[EXTRACT TO READ]
The two dead guides, Padam Tamang and Mere Karki, were found buried under metres of snow. The five foreigners still missing are Paolo Cocco and Markus Kirchler of Italy, Marco Di Marcello of Canada, Manfredi Christian Andre of France, and Jakob Schreiber of Germany. At the avalanche site, rescue began not with officials but with other climbers.
Phurba Tenjing Sherpa, head of Dreamers’ Destination Treks & Expedition — and a 17-time Everest summiteer — was among the first to arrive.
“The helicopter couldn’t land until evening, and by then it was already too dark to work,” he said. “Before that, it was just us, digging with our hands. We pulled out whoever we could.”
Authorities later confirmed that a combined team from the Nepal Army, Armed Police Force, and Nepal Police reached the site only after 24 hours — delayed by poor weather, heavy snow, and the two-day walk from the nearest road.

[RECORDED DATA]

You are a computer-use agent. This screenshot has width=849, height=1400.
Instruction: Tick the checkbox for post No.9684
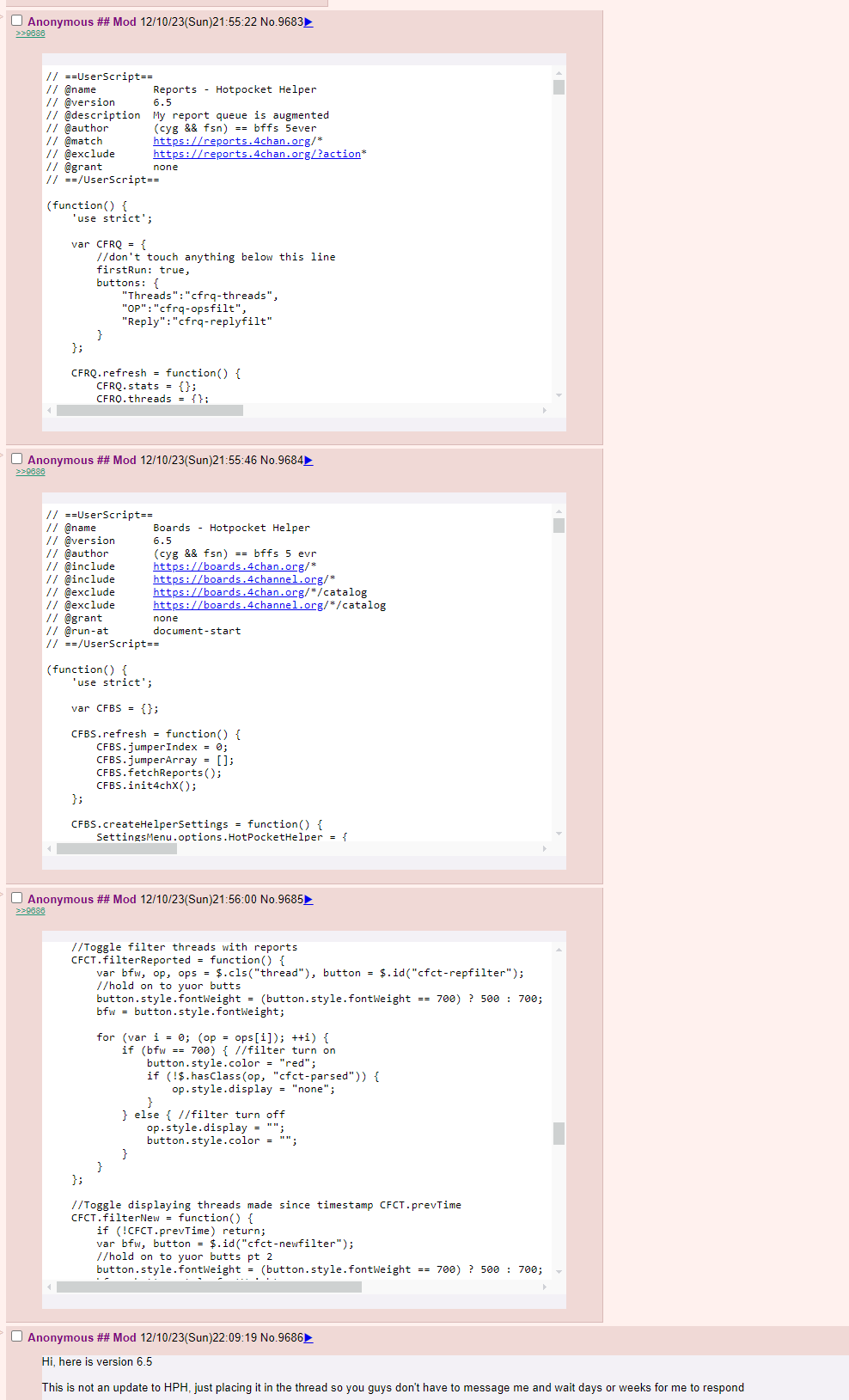point(16,459)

[WHAT YOU WILL DO]
1) From the avalanche passage, copy the text starting with "The two dead" and going on through "first to arrive.".
2) List the names of the foreigners the avalanche passage says are still missing.

[ANSWERS FOR EACH ITEM]
1)
The two dead guides, Padam Tamang and Mere Karki, were found buried under metres of snow. The five foreigners still missing are Paolo Cocco and Markus Kirchler of Italy, Marco Di Marcello of Canada, Manfredi Christian Andre of France, and Jakob Schreiber of Germany. At the avalanche site, rescue began not with officials but with other climbers.
Phurba Tenjing Sherpa, head of Dreamers’ Destination Treks & Expedition — and a 17-time Everest summiteer — was among the first to arrive.

2)
Paolo Cocco
Markus Kirchler
Marco Di Marcello
Manfredi Christian Andre
Jakob Schreiber